Le développement des pays du Sud, puisque cet argument revient. Quelle indignité ! Il me semble que si l’ambition française de coopération économique consiste à exploiter et sous-payer des salariés, très souvent des jeunes diplômés dans des postes peu qualifiés, nous allons au-devant de graves problèmes en matière de développement économique et social des pays en question.

Face à cette situation, le législateur a pris des mesures. La plus emblématique d’entre elles, c’est la création des listes d’opposition. La liste rouge de 1978, puis Pacitel en 2011, et enfin Bloctel en 2016.

Malheureusement, nous sommes restés au milieu du quai. Bloctel, quelque part, illustre bien la faiblesse organisée de la régulation du secteur. La première faiblesse tient à son principe même : faire opposer la régulation du démarchage sur l’initiative du consommateur laisse toujours sur le bas-côté les personnes non informées ou ne maîtrisant pas l’outil. L’accord préalable du consommateur à tout démarchage téléphonique doit être la norme, et non l’exception.
La seconde faiblesse, c’est celle du moyen de contrôle et de sanction. N’oubliez pas que la Direction générale de la concurrence, de la consommation et de la répression des fraudes voit fondre, depuis plusieurs années, ses effectifs et ses dotations.

Comment expliquer autrement que plus de 200 000 inscrits sur Bloctel se plaignent encore de démarchage agressif ? Comment expliquer autrement que les entreprises rechignent toujours autant à nettoyer leurs fichiers de contacts ?

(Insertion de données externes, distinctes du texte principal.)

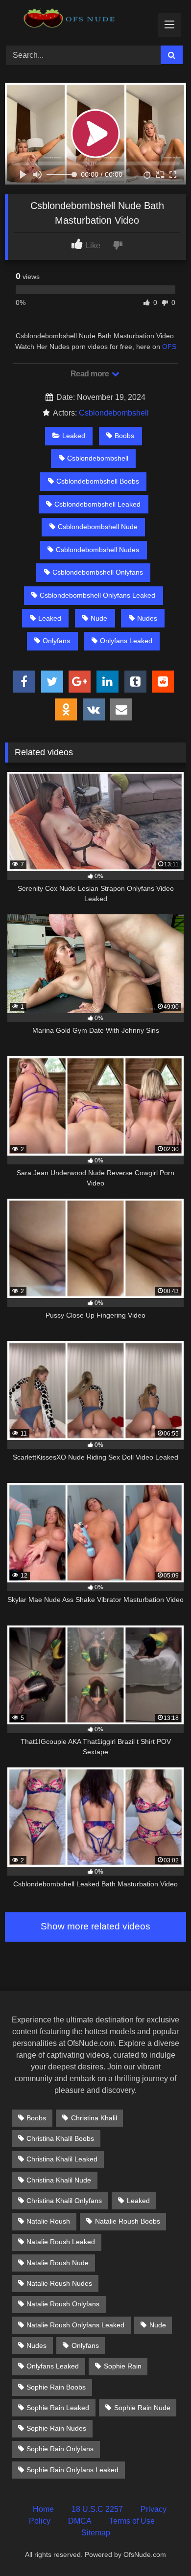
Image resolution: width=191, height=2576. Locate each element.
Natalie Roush (48, 2221)
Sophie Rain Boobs (56, 2387)
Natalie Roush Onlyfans (62, 2304)
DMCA (80, 2521)
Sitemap (95, 2533)
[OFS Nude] (78, 21)
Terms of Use (132, 2521)
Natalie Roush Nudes (59, 2283)
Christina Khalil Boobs (60, 2138)
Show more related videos (95, 1926)
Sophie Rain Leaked (57, 2408)
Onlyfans (56, 641)
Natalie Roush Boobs (127, 2221)
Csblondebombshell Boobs (97, 481)
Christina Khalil (94, 2118)
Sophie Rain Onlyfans (60, 2449)
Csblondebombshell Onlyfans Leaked (97, 595)
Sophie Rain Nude (142, 2408)
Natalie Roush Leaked (60, 2242)
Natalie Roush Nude (57, 2263)
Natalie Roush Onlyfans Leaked (75, 2325)
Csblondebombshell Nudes (97, 550)
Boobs (124, 436)
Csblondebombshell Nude (98, 527)
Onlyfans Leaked (126, 641)
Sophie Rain (123, 2366)
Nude (99, 618)
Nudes (147, 618)
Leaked (73, 436)
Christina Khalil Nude (58, 2180)
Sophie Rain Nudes (56, 2428)
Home (43, 2509)
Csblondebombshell (114, 413)
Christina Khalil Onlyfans (64, 2201)
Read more (91, 374)
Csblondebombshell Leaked (97, 504)
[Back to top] (160, 2546)
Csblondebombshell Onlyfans (97, 572)
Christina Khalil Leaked (61, 2159)
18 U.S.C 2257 (97, 2509)
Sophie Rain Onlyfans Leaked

Est-ce que cette proposition de loi, à l’heure actuelle, répond à la problématique du démarchage téléphonique ? Non, car c’est toute la philosophie du secteur qu’il faut reprendre. Pour ne prendre qu’un exemple, croyez-vous vraiment qu’un démarcheur va prendre le temps d’informer son correspondant de ses droits, de présenter Bloctel, alors que son appel est minuté et scruté par sa hiérarchie, comme l’ont montré plusieurs enquêtes ?
Est-ce que cette proposition de loi aggrave la situation ? Non et même mieux, elle permet à la marge d’améliorer la protection des consommateurs, notamment contre les arnaques aux numéros surtaxés.
Est-ce que cette proposition de loi peut encore être améliorée ? Oui, assurément. Et notre groupe a déposé plusieurs amendements en ce sens. C’est pourquoi il réserve pour l’instant son vote.


Elle a ensuite défendu les deux amendements déposés par le groupe CRCE.